おれが人生で見た最高のもの

おれが人生で見た最高の人工物はなにか? と、書き始めようと思った。が、おれが人生で見た自然の風景でもそれを上回るものが思いつかなかった。

なので、おれが見た人生で最高のものは何か? ということになる。

それはなにか。太陽の塔である。

 

太陽の塔。1970年の万国博覧会の象徴としてぶっ建てられた「ベラボーなもの」だ。

現在も万博記念公園にその異様な威容でもって堂々と立っている。

 

言うまでもない、岡本太郎の作品である。

「作品」といっていいのかどうかもわからない。そこまでの存在であるといっていい。

 

岡本太郎の絵画は、どこか際立っているところがある。

岡本太郎展や川崎にある岡本太郎美術館などに行くと、そのエネルギーにただ圧倒されるばかりである。
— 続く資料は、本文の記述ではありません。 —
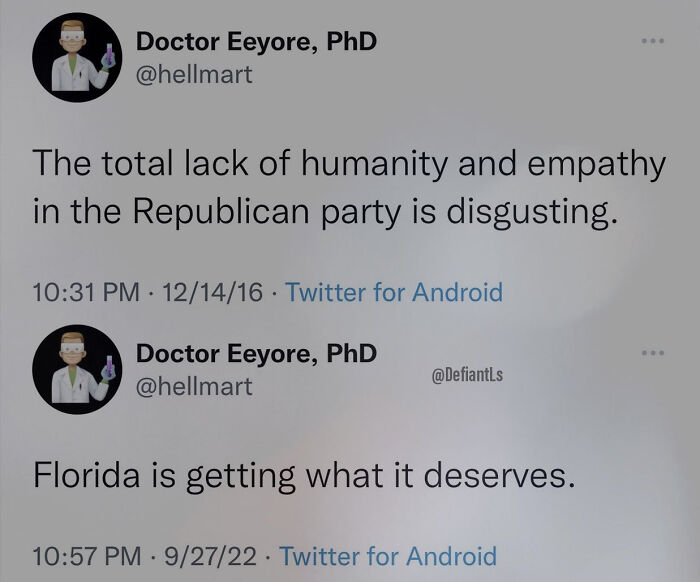This screenshot has width=700, height=582.
Task: Click the 10:31 PM timestamp
Action: [85, 292]

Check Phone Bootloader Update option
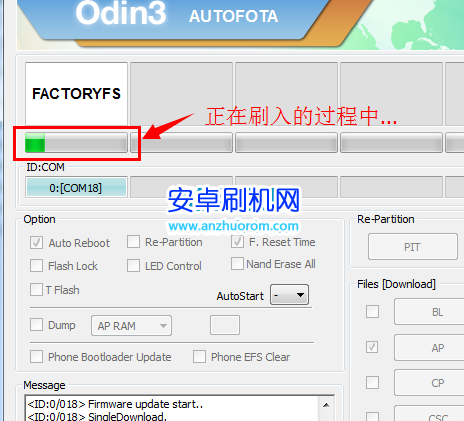point(36,356)
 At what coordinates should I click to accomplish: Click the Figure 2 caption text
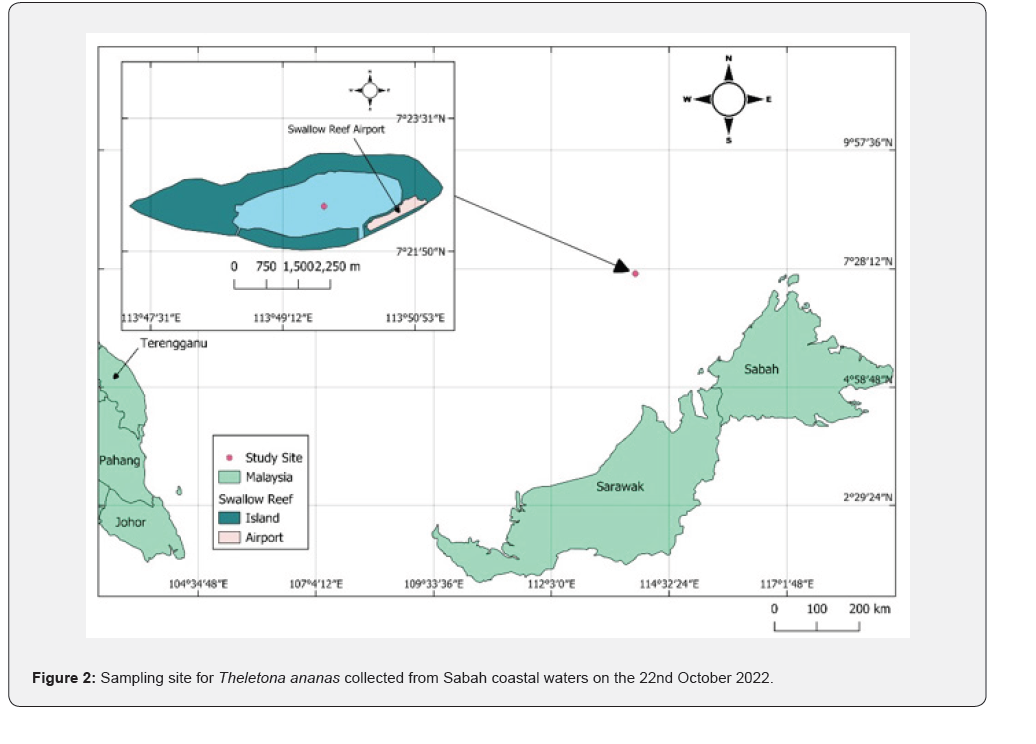pos(403,678)
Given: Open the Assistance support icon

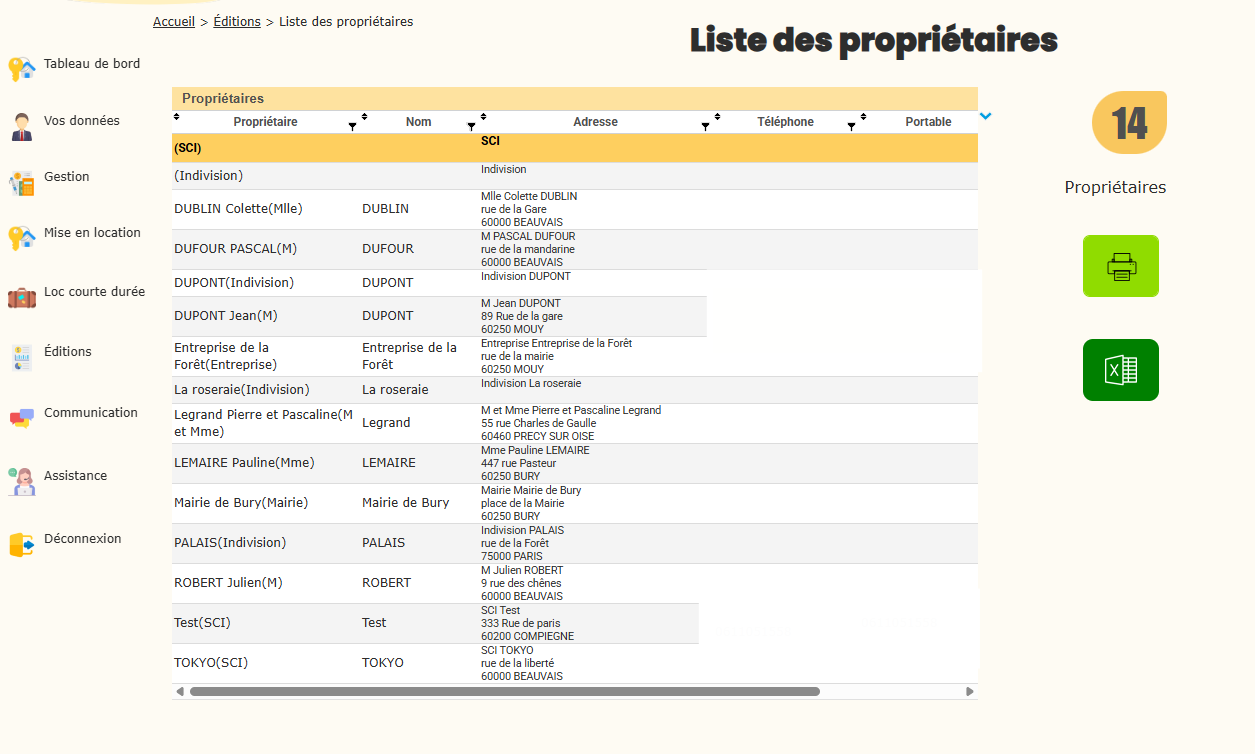Looking at the screenshot, I should point(22,481).
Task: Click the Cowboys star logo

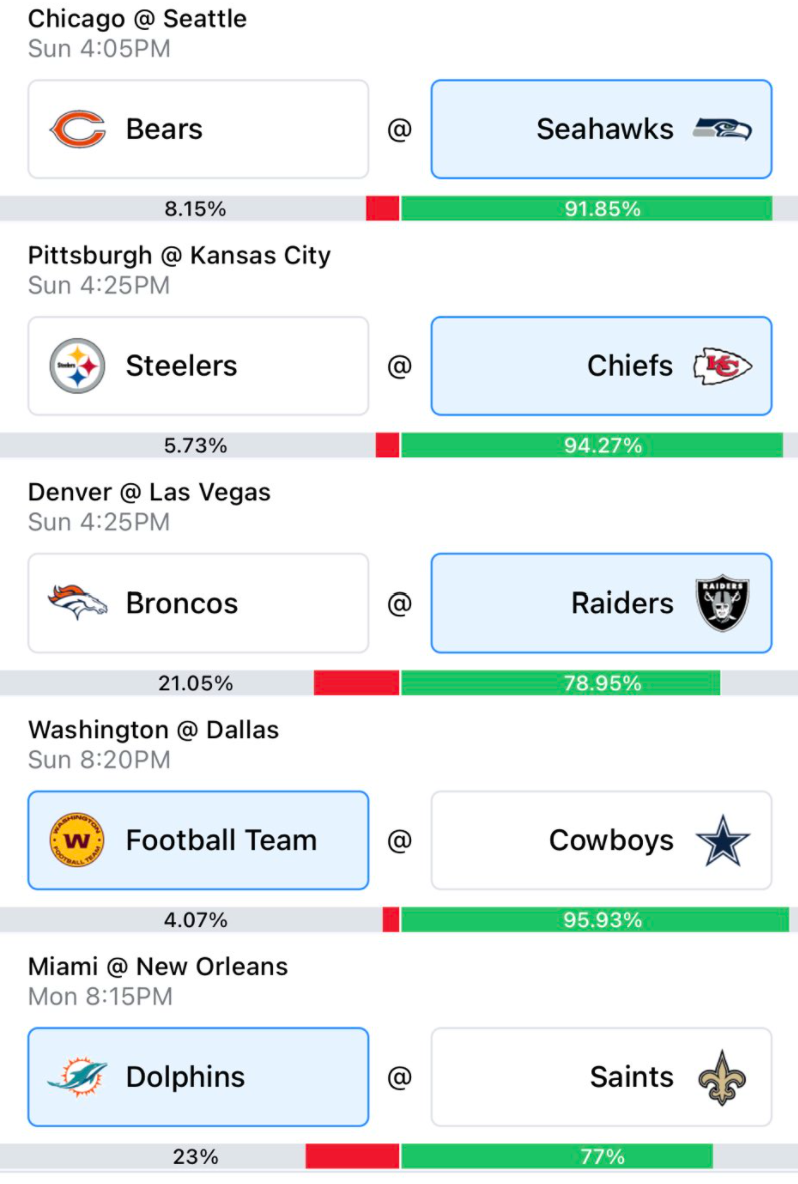Action: (x=723, y=840)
絵画の見方についての正式な教育をうけていないおれには、圧倒されるとしか言えない。その実、そこまでよくわかっていない、というのが正音だ。

 

が、岡本太郎の絵画が光っていると思うときがある。

コレクション展や企画展などだ。似たような抽象画が並んでいたとしても、岡本太郎の絵だけが光っている。

なにか特別な照明を浴びているのか、他の人とは違ったすごい絵の具を使っているのか。

たぶん、違う。そこに「岡本太郎は違うのだな」という思いを受ける。

 

が、自分にとってなによりも岡本太郎なのは、太陽の塔である。

それを通俗的だのミーハーだの言われようがどうでもいい。太陽の塔はすごいと思って生きてきたし、こんなものはないだろうと思っていた。

 

とはいえ、太陽の塔は大阪にある。

おれはあまり関東から、いや、神奈川県横浜市から出ない人間だ。なので、実物を見たのは数年前のことだ。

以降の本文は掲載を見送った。